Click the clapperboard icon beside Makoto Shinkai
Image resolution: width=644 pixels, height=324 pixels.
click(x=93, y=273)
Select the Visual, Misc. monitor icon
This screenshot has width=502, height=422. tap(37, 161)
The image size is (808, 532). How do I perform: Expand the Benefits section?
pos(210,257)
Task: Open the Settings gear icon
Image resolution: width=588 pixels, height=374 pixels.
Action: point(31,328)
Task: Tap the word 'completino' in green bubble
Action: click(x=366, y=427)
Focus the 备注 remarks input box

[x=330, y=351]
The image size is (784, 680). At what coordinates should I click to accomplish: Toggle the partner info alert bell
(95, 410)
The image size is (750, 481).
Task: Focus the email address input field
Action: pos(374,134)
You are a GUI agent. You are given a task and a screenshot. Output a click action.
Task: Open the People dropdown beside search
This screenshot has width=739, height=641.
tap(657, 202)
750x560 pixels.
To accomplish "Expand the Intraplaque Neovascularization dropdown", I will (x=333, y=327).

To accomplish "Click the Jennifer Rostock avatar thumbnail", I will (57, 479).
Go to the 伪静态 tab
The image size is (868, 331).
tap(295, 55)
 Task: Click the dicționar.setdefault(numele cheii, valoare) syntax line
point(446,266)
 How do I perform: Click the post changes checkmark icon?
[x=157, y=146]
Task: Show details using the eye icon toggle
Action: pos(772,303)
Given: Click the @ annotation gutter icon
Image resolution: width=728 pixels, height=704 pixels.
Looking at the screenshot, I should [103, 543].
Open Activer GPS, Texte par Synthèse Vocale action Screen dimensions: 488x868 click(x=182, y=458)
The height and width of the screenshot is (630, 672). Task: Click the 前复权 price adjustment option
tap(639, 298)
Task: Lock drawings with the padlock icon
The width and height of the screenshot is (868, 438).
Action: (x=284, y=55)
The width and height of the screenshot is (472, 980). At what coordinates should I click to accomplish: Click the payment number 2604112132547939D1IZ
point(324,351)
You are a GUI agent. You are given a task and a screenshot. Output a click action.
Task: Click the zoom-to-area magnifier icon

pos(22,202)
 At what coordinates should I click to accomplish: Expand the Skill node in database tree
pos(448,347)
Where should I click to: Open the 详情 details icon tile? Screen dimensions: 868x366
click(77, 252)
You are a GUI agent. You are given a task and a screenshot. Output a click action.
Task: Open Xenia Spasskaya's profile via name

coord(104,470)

++++++++++

If a line of the material contains the word "beside", pick it out and copy it.

▶ [Task answer]
Click the clapperboard icon beside Makoto Shinkai
Task: Open the People dropdown beside search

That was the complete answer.